▶ **Excerpted text**:
• • • • • • •

Skip to content

matt8955/dsc-classification-with-word-embeddings-nyc-ds-033020

 
 

Folders and files

NameName
Last commit message
Last commit date

Latest commit

 

History

4 Commits
 
 
 
 
 
 
 
 
 
 
 
 

Repository files navigation

Classification with Word Embeddings

Introduction

In this lesson, you'll look at the practical aspects of how you can use word embeddings and Word2Vec models for text classification!

Objectives

You will be able to:

  • Describe what an embedding layer is in a neural network
  • Use pretrained word embeddings from popular pretrained models such as GloVe

Getting Started

In this lesson, you'll start by reviewing Transfer Learning and loading pre-trained word vectors. Then, you'll learn about how to get important word vectors, combine them into Mean Word Vectors, and streamline this process by writing a custom vectorizer class compatible with scikit-learn pipelines. Finally, you'll end the lesson by examining how to train deep neural networks that include their own word embedding layers, and how you can use Keras to preprocess text data conveniently!

• • • • • • •

▶ **Directions**:
**1)** Answer these questions using the lesson text on classification with word embeddings.
(a) Which pretrained model is named as an example in the objectives?
(b) Which library does the lesson say can be used to preprocess text data conveniently?
(c) How many commits does the repository page show?
**2)** List every named model, library, or tool mentioned in the lesson text on classification with word embeddings.
**3)** Write the next part of the lesson text on classification with word embeddings, starting after its final sentence.
The listing that comes next has nothing to do with the lesson text on classification with word embeddings.

▶ **Source material**:
• • • • • • •

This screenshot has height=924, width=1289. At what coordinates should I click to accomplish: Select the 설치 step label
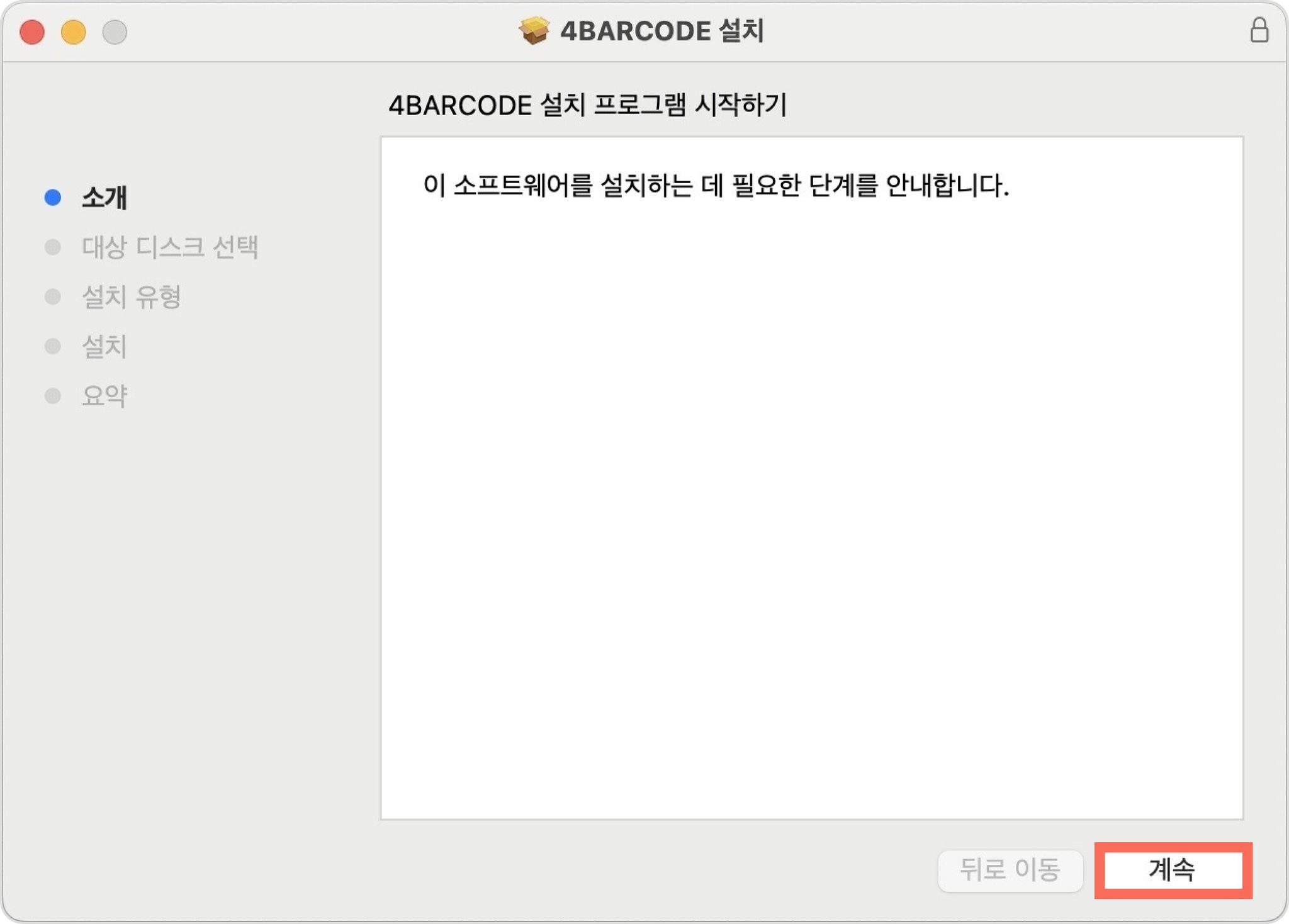(104, 346)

• • • • • • •

▶ **Expected outputs**:
**1)**
(a) GloVe
(b) Keras
(c) 4

**2)**
Word2Vec
GloVe
scikit-learn
Keras

**3)**
Using Pretrained Word Vectors With GloVe

Perhaps the single best way to improve performance for text classification is to make use of weights from a Word2Vec model that has been trained for a very long time on a massive amount of text data. With deep learning, more data is almost always the single best thing that can improve model performance, and the embedded word vectors created by a Word2Vec model are no exception. For this reason, it's almost always a good idea to load one of the top-tier, industry-standard models that been open sourced for this exact purpose. The most common model to use for this is the GloVe (short for Global Vectors for Word Representation) model by the Stanford NLP Group. This model is trained on massive datasets, such as the entirety of Wikipedia, for a very long time on server clusters with multiple GPUs. It would be absolutely impossible for us to train a model of similar quality on our own machines. However, because the model weights are open-source, you don't need to! Instead, you'll simply download the weights and go from there.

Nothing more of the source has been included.